A coalition of Delaware-based and national disability and patient advocacy organizations have filed a federal lawsuit challenging Delaware’s End of Life Options Act, which establishes assisted suicide in the state. The law violates core constitutional protections and federal civil rights statutes, including the Fourteenth Amendment’s Due Process and Equal Protection Clauses of the U.S. Constitution, the Due Process of the Delaware State Constitution, the Americans with Disabilities Act (ADA), Section 504 of the Rehabilitation Act and the Affordable Care Act.

Ernest Galvan and Michael Bien of Rosen Bien Galvan & Grunfeld are co-counsel for plaintiffs in the Delaware action.

“This new assisted suicide law in Delaware will create a separate and unequal system in which people with disabilities are offered death instead of support,” said Matt Vallière, president/executive director of the plaintiff organization Institute for Patients’ Rights. “Our lawsuit is asking the courts to stop this practice so Delaware patients with disabilities won’t be funneled through bias, barriers to care and inequal access to a death-too-soon.”

The plaintiffs — led by a Delaware citizen Sean Curran, the Freedom Center for Independent Living, Inc in Middletown, the Delaware chapter of ADAPT and joined by the National Council on Independent Living, United Spinal Association, Not Dead Yet, and the Institute for Patients’ Rights — are asking the U.S. District Court to declare the law unconstitutional and to block its enforcement permanently. The suit argues that Delaware’s assisted suicide statute will single out people with disabilities and other vulnerable individuals, placing them at risk of premature death rather than ensuring access to care, support and suicide prevention services. 

“The act devalues people like me,” said Curran, a Delaware resident who suffered a severe spinal cord injury 36 years ago and is quadriplegic. “I have led a full life despite my disability. The act tells people like me that they should qualify for suicide help, not suicide prevention. I find such discrimination utterly repugnant.”
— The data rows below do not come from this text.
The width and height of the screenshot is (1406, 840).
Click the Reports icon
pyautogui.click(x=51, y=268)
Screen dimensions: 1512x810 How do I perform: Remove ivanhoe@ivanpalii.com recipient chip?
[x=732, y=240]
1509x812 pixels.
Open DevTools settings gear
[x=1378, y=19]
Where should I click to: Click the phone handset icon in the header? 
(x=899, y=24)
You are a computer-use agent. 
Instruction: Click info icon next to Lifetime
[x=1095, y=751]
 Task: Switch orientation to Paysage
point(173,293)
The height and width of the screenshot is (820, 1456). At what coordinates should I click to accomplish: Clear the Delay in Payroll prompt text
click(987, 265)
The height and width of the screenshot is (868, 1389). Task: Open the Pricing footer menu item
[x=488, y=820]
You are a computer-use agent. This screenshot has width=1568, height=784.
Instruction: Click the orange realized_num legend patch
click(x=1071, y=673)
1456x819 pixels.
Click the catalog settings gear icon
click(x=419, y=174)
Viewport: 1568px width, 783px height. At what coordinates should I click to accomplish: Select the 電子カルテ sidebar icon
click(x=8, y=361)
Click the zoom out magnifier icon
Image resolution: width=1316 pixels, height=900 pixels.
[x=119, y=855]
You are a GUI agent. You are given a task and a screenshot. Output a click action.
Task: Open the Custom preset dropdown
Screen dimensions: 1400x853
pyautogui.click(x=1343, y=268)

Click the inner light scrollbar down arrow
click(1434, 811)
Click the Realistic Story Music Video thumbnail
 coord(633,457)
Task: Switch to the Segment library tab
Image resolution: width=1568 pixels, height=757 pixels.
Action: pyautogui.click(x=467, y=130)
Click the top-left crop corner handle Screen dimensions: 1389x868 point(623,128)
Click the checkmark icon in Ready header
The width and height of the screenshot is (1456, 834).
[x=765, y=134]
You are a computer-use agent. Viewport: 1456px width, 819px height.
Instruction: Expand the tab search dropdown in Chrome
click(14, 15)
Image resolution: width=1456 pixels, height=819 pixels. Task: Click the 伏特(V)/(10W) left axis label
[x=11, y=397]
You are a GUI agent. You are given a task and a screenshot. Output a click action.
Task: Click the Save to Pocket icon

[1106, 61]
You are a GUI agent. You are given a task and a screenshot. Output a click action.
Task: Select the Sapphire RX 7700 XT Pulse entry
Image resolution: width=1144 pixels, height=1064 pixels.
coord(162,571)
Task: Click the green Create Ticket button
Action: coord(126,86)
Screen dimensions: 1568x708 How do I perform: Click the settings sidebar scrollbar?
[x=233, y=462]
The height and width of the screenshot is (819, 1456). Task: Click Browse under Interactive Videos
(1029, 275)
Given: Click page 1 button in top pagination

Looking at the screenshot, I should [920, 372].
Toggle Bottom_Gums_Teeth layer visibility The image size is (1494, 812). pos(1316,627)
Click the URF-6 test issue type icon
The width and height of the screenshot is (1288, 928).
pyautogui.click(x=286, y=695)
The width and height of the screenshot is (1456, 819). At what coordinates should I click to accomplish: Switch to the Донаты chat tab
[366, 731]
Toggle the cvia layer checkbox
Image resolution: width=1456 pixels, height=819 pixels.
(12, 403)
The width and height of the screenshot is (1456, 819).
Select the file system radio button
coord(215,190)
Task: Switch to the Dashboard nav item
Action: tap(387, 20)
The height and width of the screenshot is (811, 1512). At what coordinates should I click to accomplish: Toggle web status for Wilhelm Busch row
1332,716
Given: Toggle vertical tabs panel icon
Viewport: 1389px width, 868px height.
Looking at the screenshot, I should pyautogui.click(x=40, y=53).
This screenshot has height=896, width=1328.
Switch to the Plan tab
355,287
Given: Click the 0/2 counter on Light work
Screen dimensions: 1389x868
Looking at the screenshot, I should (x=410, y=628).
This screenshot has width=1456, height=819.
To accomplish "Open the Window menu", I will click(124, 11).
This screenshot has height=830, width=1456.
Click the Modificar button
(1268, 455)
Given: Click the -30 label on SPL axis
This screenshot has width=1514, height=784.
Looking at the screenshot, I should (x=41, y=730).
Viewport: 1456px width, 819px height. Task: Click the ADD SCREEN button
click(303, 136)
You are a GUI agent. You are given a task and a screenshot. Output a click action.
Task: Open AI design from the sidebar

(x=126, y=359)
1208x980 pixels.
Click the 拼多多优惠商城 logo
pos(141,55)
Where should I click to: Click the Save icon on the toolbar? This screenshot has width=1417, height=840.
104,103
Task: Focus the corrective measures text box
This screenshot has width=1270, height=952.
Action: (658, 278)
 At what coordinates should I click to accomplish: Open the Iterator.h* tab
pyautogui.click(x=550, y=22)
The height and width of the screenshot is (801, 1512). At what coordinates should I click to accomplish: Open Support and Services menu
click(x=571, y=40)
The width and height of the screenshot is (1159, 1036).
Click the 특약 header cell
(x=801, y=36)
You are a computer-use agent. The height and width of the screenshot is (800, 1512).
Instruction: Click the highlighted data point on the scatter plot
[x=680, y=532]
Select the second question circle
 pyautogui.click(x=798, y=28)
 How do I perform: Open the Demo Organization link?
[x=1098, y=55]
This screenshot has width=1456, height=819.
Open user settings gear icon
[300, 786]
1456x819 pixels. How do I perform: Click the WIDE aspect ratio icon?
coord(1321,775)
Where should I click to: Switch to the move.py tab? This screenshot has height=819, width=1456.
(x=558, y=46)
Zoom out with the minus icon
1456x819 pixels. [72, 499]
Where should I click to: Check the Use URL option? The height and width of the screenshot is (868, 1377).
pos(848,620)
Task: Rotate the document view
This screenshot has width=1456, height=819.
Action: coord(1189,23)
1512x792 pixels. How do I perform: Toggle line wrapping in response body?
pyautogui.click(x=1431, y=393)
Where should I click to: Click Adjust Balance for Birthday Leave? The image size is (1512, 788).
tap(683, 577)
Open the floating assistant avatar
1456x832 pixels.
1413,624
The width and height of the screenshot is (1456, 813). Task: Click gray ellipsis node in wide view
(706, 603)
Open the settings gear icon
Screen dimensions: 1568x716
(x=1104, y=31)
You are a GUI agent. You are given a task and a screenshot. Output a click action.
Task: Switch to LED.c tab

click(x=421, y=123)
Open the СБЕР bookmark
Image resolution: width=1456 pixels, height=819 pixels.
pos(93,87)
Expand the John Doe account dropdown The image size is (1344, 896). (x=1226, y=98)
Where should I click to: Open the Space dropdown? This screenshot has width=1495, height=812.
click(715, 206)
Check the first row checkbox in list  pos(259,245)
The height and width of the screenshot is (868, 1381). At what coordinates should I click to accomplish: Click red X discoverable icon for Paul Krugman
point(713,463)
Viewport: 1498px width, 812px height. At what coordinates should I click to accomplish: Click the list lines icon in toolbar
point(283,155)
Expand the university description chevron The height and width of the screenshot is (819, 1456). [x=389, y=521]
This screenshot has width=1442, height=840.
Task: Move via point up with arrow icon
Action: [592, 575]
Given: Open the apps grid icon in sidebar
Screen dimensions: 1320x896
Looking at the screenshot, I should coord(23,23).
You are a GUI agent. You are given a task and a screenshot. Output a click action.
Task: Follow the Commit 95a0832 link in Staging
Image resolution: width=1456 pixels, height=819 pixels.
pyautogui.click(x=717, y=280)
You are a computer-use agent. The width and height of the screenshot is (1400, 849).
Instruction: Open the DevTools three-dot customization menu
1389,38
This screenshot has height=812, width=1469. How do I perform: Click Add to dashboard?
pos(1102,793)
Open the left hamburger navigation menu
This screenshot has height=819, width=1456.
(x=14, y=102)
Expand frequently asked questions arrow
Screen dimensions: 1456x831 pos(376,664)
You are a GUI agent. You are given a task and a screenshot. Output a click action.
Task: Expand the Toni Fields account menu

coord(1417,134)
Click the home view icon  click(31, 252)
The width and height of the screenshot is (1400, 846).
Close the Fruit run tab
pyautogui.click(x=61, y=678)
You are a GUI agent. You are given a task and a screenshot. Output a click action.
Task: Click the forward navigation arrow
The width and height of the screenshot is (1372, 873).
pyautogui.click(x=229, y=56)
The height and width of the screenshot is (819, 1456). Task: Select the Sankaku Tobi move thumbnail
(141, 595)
The suit highlights alarming consequences of the law’s implementation, including its application to individuals with non-terminal conditions like anorexia, spinal cord injuries, and other disabilities. The legislation will go into effect Jan. 1 or when regulations are finalized – which makes it highly likely that the law will be implemented before any regulations are put into place. This clear lack of guardrails and safeguards increases the stakes for vulnerable patients already facing subjective criteria.

Daniese McMullin-Powell, a representative of one of the plaintiffs in the lawsuit, Delaware ADAPT, is a polio survivor and has used a wheelchair for most of her life.

“For patients with serious disabilities, this law will put us at risk of deadly discrimination from doctors and insurance companies in Delaware to make subjective and speculative judgments based on their perception of our quality of life,” said McMullin-Powell. “With looming Medicaid cuts and high insurance premiums, as well as Medicare which does not provide community or community-based services, it already feels like our health care system is divided into providing for the haves and neglecting the have nots. We do not need exacerbate its brokenness by adding an element where some patients are steered toward suicide.”

Advocates argue that the law sets a dangerous precedent by allowing physicians to make life-or-death judgments in cases where outcomes are uncertain. For individuals with anorexia and similar diagnoses, treatment success cannot be predicted, and labeling these patients as “terminal,” hopeless, and beyond help denies them the opportunity for healing. 

Ted Kittila of Halloran Farkas + Kittila LLP, Plaintiffs’ counsel, noted, “For too long, assisted suicide has been pitched as an act of mercy.  For those in the disability community, it represents a real threat of continued discrimination. This lawsuit seeks to stop Delaware’s ill-considered law which will cause real harm to people who need real help.”